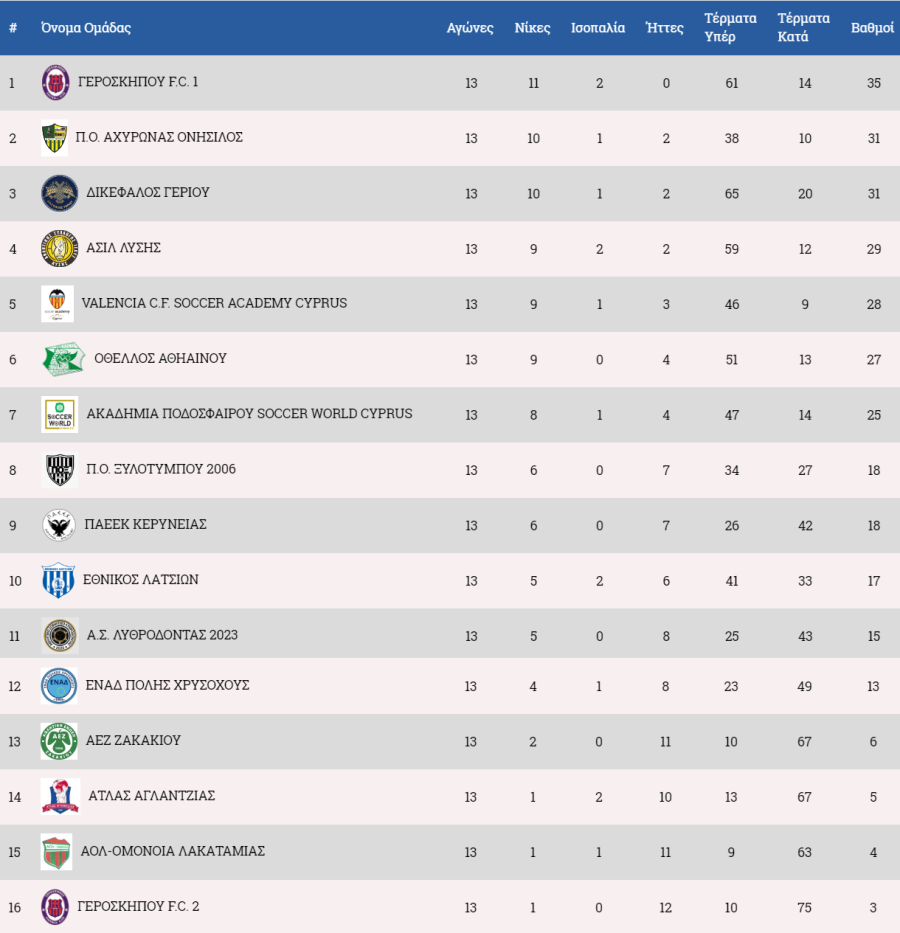Screen dimensions: 900x933
Task: Click the blue ΕΘΝΙΚΟΣ ΛΑΤΣΙΩΝ shield
Action: click(x=58, y=581)
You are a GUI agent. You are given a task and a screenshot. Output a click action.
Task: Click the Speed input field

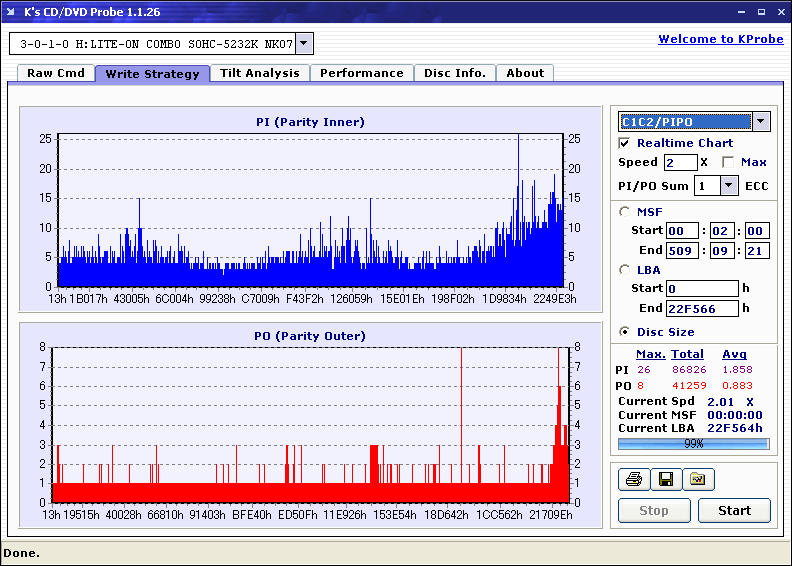pos(680,162)
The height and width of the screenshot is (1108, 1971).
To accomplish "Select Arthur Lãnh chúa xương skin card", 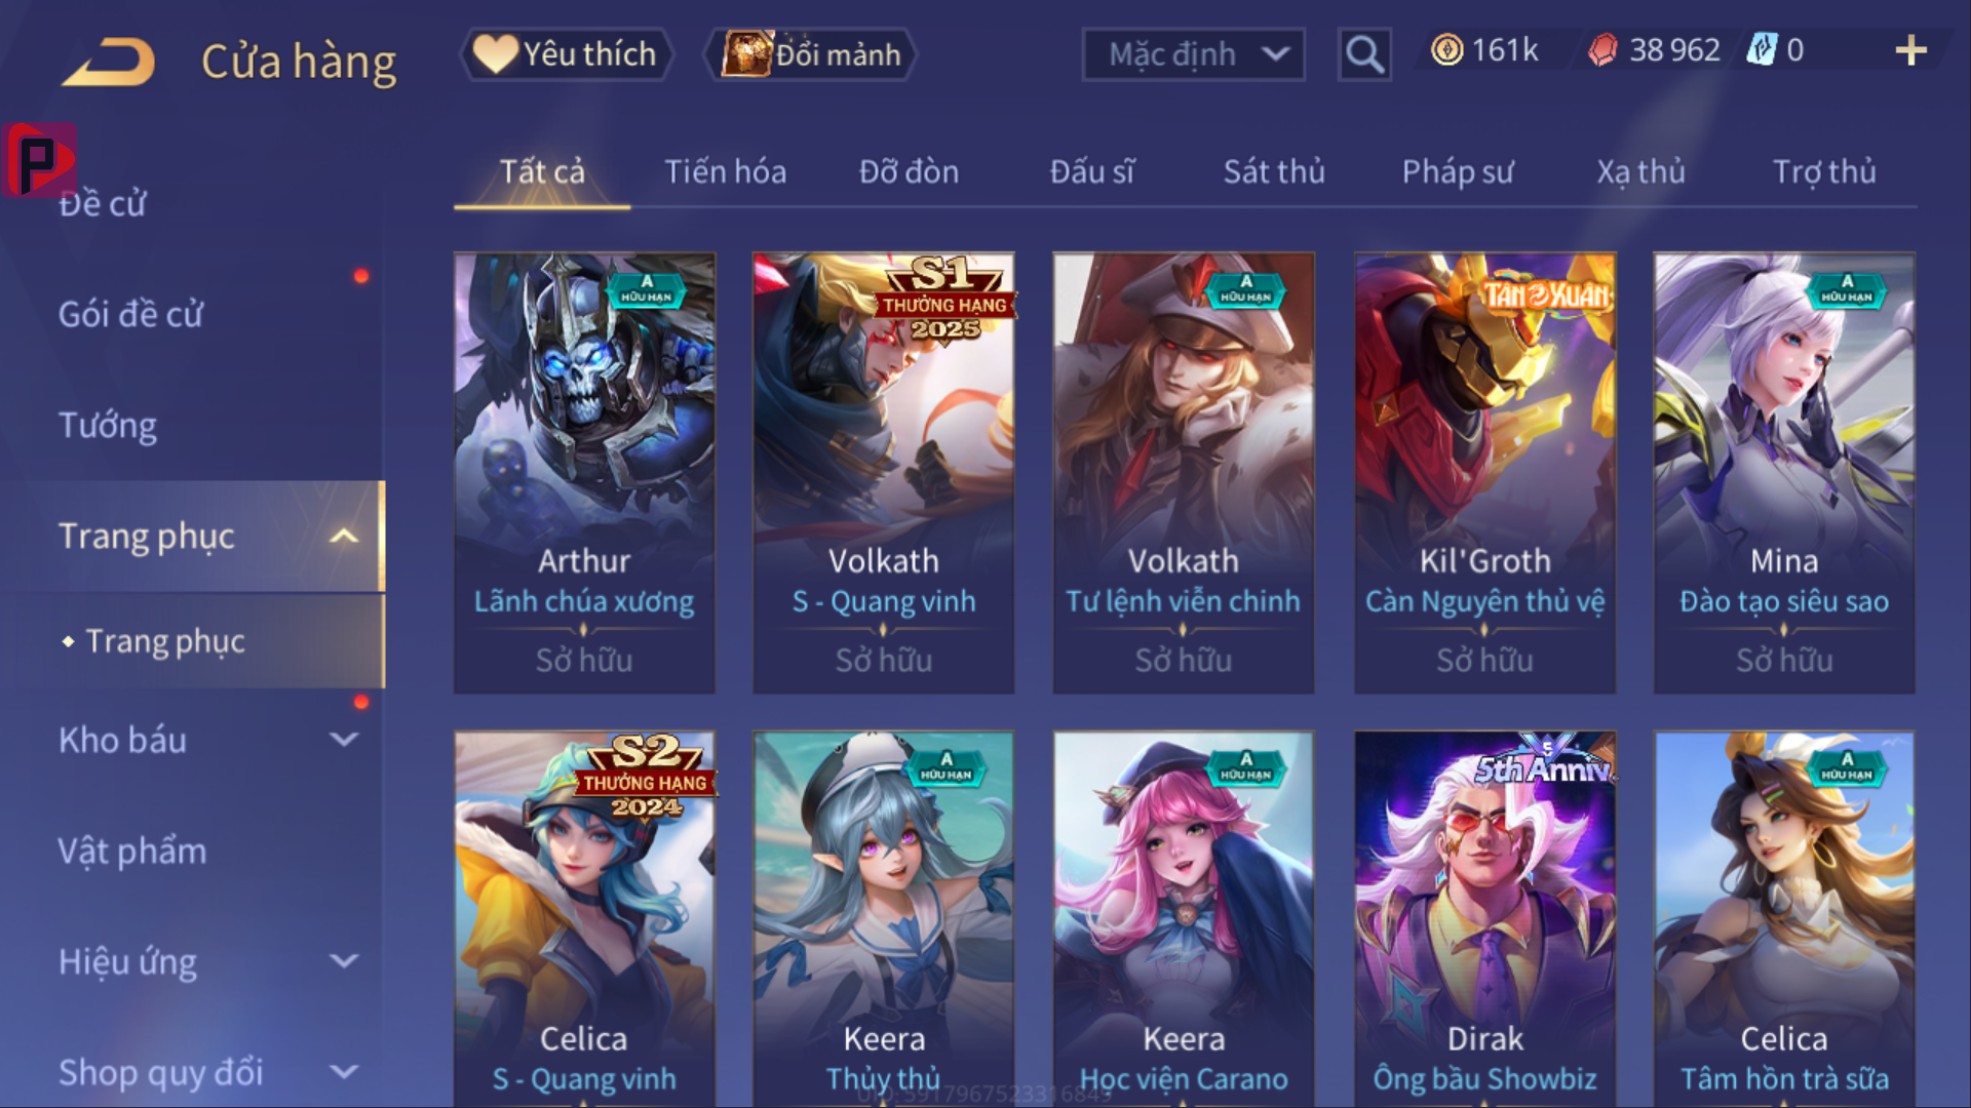I will click(x=585, y=473).
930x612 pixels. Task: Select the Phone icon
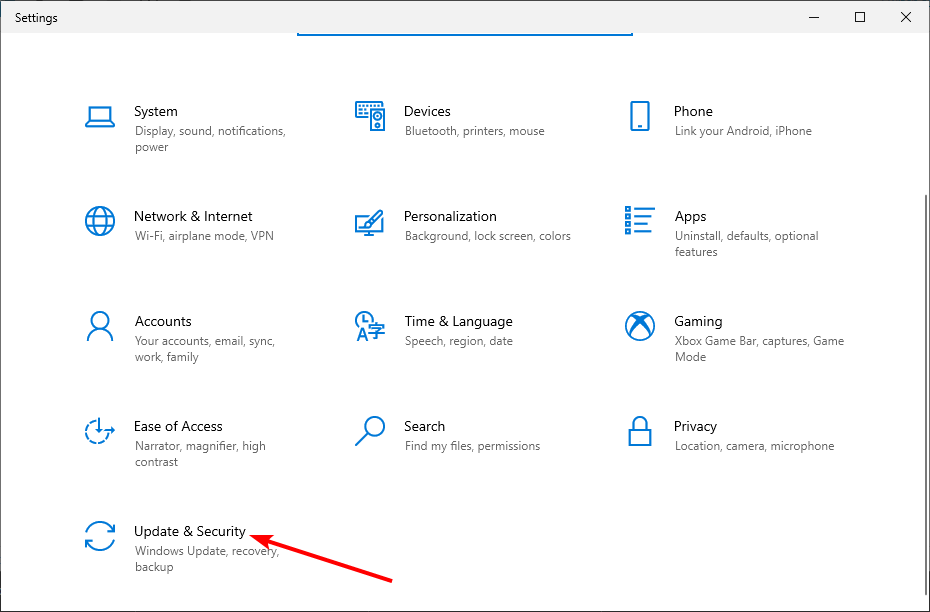click(x=639, y=116)
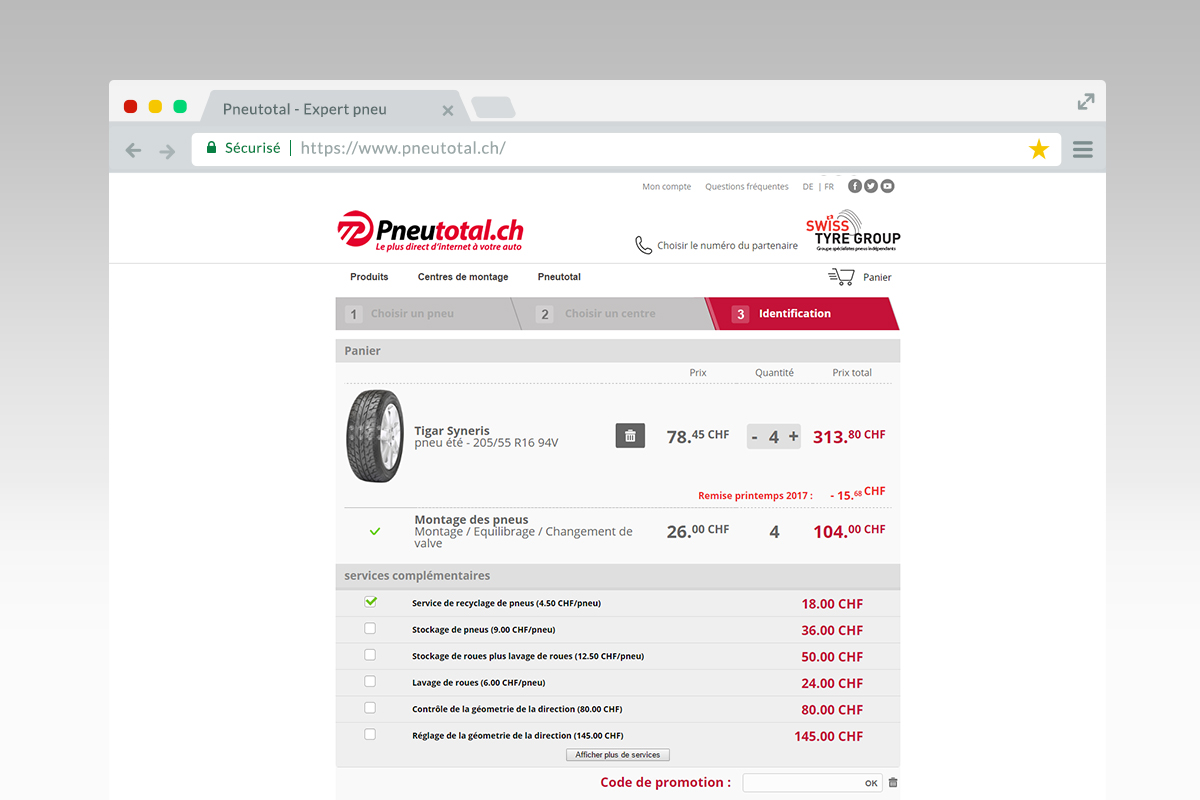Click the YouTube icon in top bar
The width and height of the screenshot is (1200, 800).
[887, 186]
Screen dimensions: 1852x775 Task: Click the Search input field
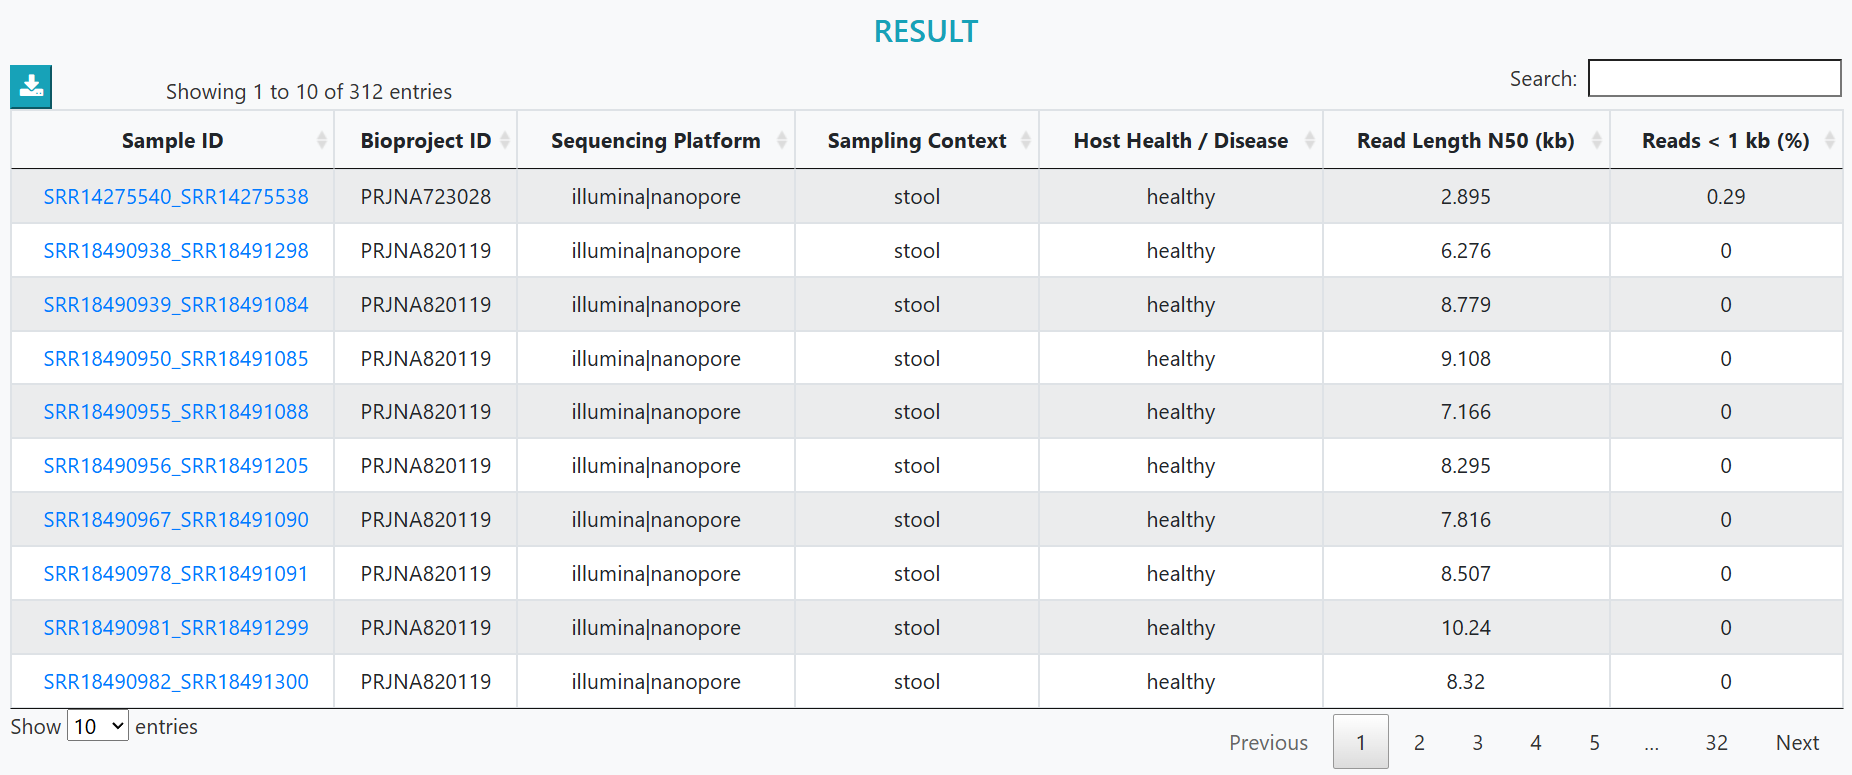click(1714, 78)
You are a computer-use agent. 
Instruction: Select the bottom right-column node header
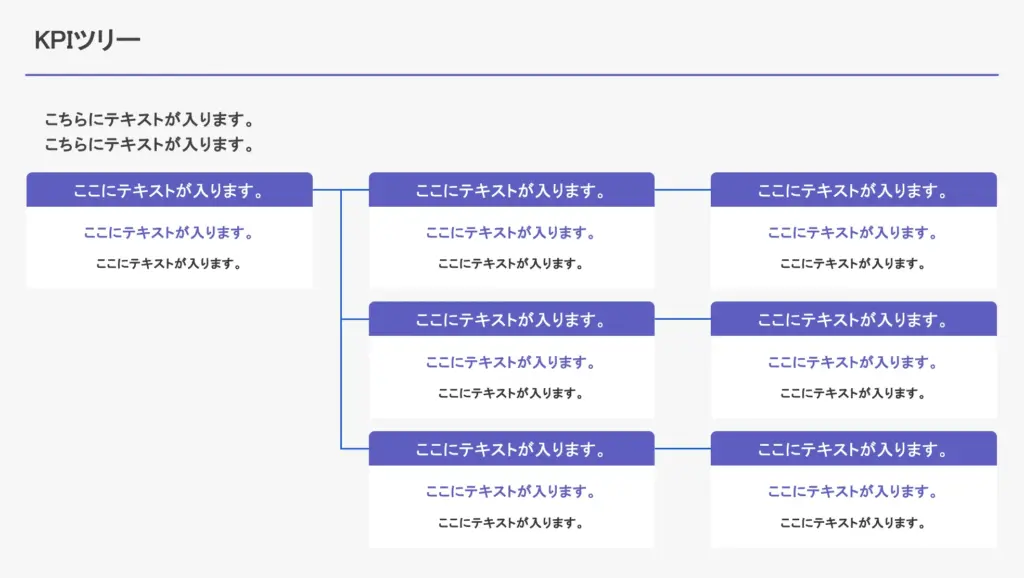point(853,449)
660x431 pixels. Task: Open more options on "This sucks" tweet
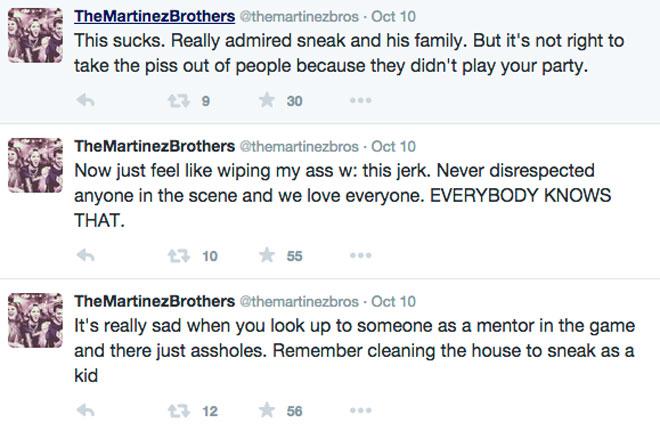(x=361, y=101)
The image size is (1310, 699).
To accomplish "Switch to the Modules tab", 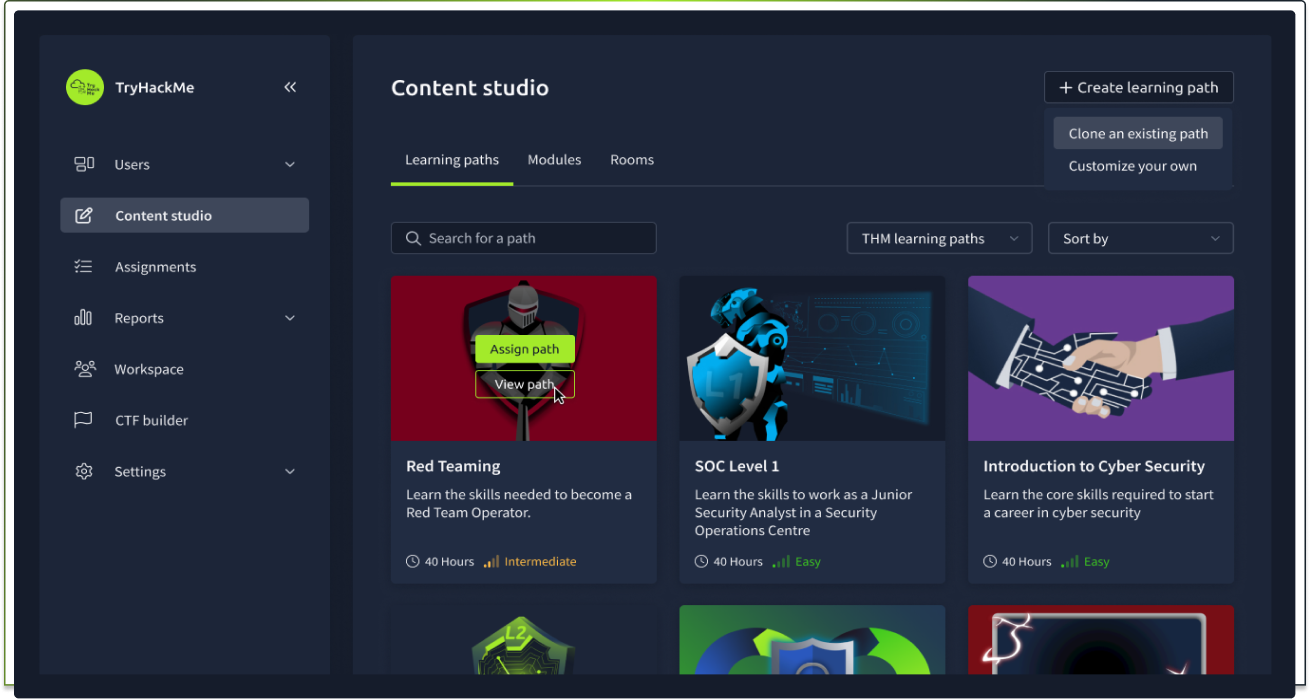I will (x=554, y=159).
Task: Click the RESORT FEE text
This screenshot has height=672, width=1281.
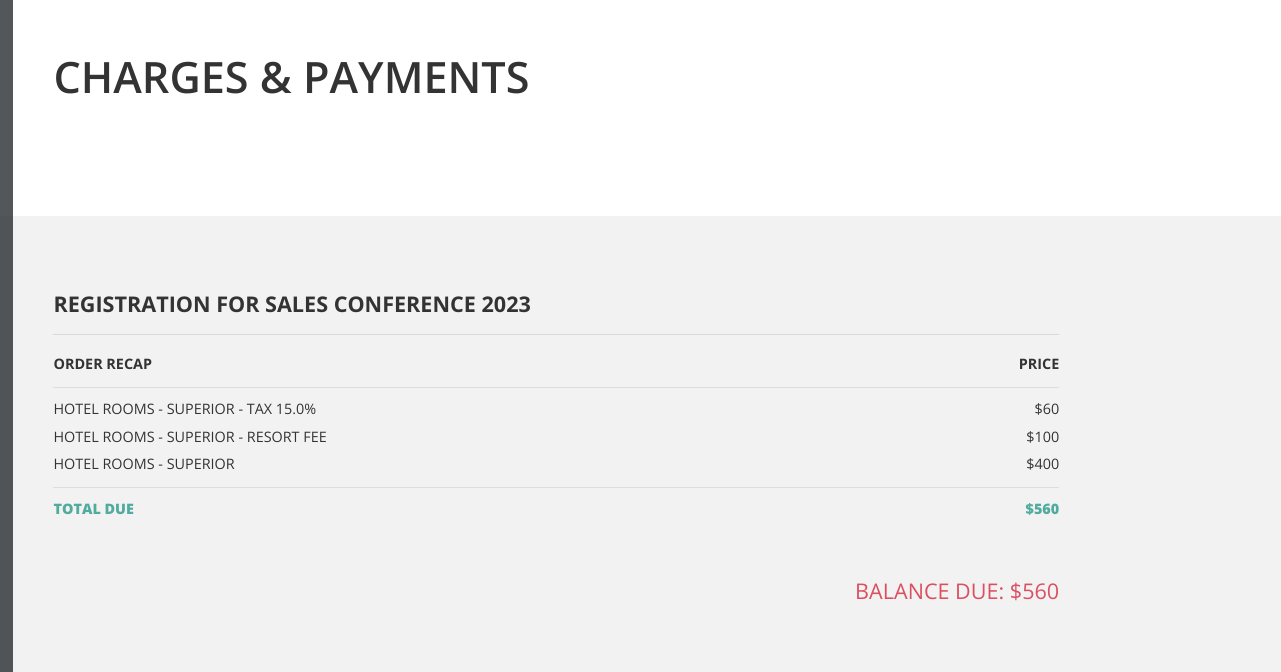Action: 287,437
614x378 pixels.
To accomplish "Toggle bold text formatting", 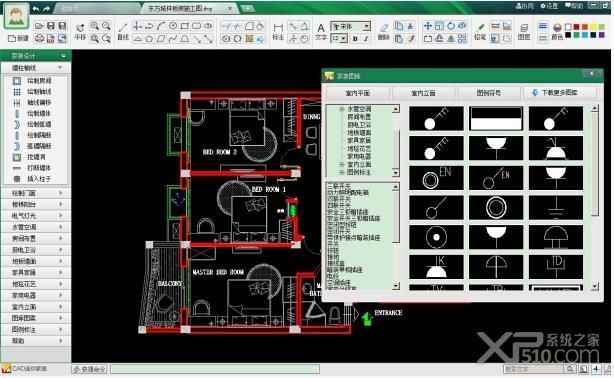I will [x=355, y=38].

TASK OBJECTIVE
The count of lines above that contain "agent" is all that should be given.

REPLY TO THE TASK
2